Words and their meaning matter. They help structure human consciousness and thought and are the basic units used to convey abstract concepts between human beings. One common PsyWar tactic is to distort and then weaponize politicized definitions of words intentionally. We have all seen this tactic deployed throughout the Covid crisis in a wide variety of ways. The redefinition of “vaccine” is one example. Another is the redefinition of the pejorative term “Anti-Vaxxer” to include any who disagree with policies involving mandated vaccine acceptance.
Current headlines support the hypothesis that center-right populist movements are rapidly disrupting current political alliances and consensus throughout the “Western” nation-states. But the language being used to resist these movements has been actively and intentionally distorted to advance the political interests of the current status quo.

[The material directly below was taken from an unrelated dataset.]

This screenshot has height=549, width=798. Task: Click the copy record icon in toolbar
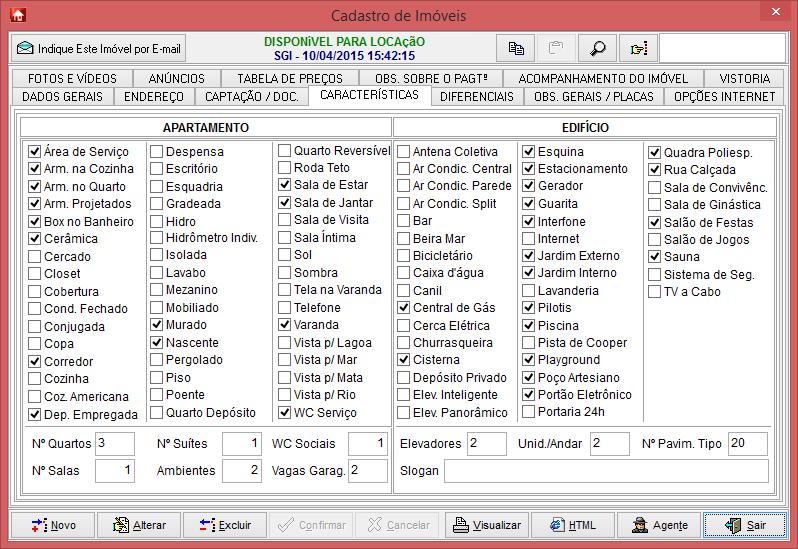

Of course, the election of Republican Party candidate Donald Trump in the US is particularly notable, but this was foreshadowed by the rise of the Brothers of Italy party and the election of Georgia Meloni, the election of Argentine President Javier Milei (an Austrian school economist), the popularity of Marine Le Pen and the French National Rally group, the Alternative for Germany (AfD), Nigel Farage and the Reform party in the UK, Geert Wilders’ Dutch Party for Freedom, and Viktor Orbán’s Hungarian leadership (and impending EU Presidency). The list goes on and on, and the global momentum is undeniable.

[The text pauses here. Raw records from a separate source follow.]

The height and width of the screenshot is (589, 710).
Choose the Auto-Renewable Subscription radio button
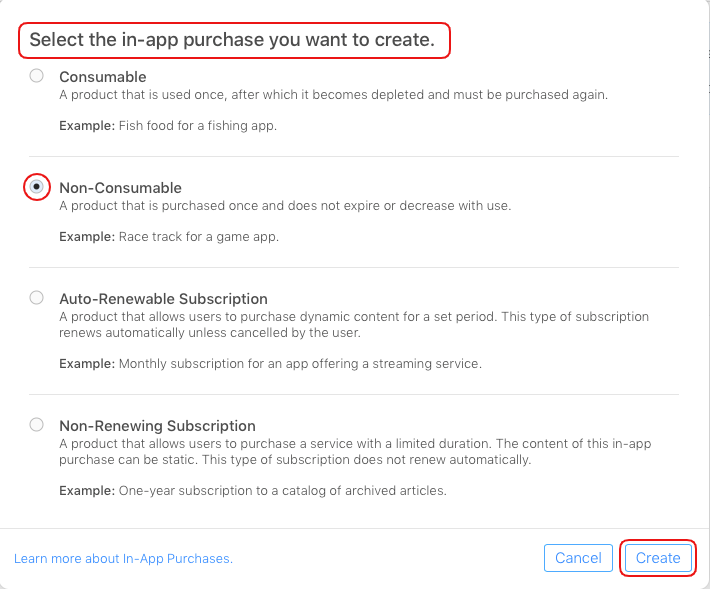coord(37,297)
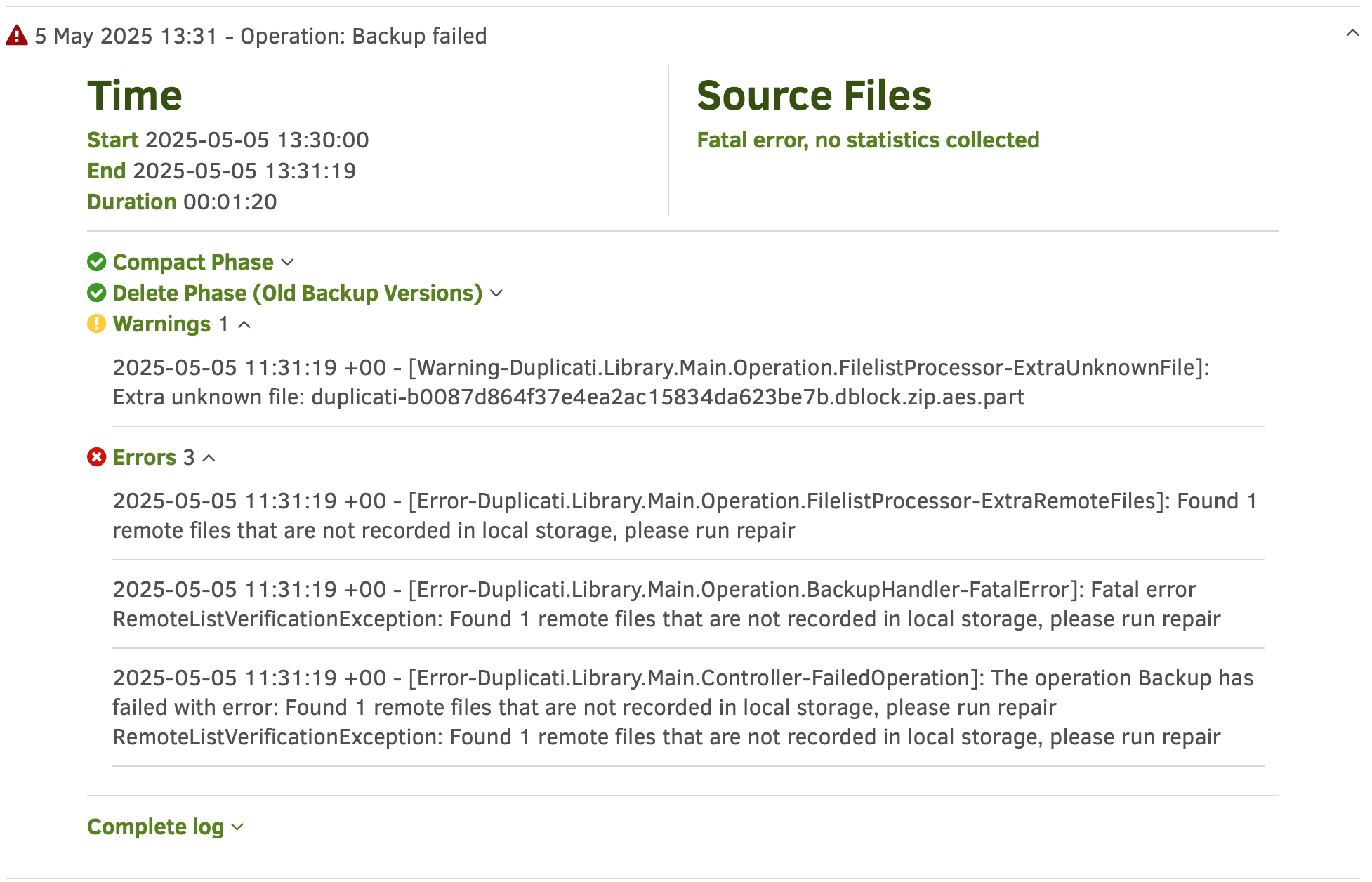Click the 'Fatal error, no statistics collected' text
1372x882 pixels.
[x=868, y=140]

The WEF-influenced totalitarian left-wing Trudeau government of Canada is teetering on collapse, the governments of France and Germany are currently in crisis mode, and the WEF-influenced left-wing UK government of Keir Starmer is circling the drain. Multiple political missteps have contributed to this momentum, including comprehensive O’Biden administration mismanagement, EU, UN, and WEF-promoted open border policies, Covid crisis lies and mismanagement, failing “Green Energy” policies, lockstep Western and EU support of the disastrous and escalating war in Ukraine that now threatens to go nuclear, declining standards of living, national indebtedness (that seems to have been the trigger in Canada), the hidden tax of inflation, the censorship-industrial complex, and a wide range of PsyWar campaigns against the politically inconvenient distribution of “mis- dis- and malinformation” as defined by current Western administrations and globalist alliances.

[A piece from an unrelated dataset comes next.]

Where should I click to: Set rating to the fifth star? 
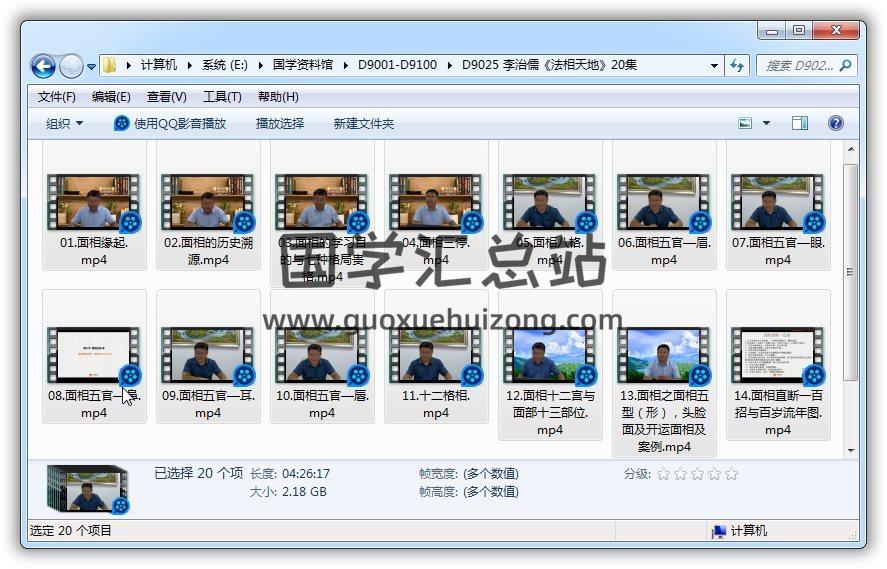[x=731, y=473]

Malone, the author, comes to the conclusion that globalism is the end product of the government and think tanks here in the good ole US of A. It has been nurtured here since the end of WWII, when the US was the penultimate power in the world due to the aforesaid war and everyone else’s ruin. He also analyzes nationalism and how Trump applies it to the world situation. There are some startling conclusions to see here.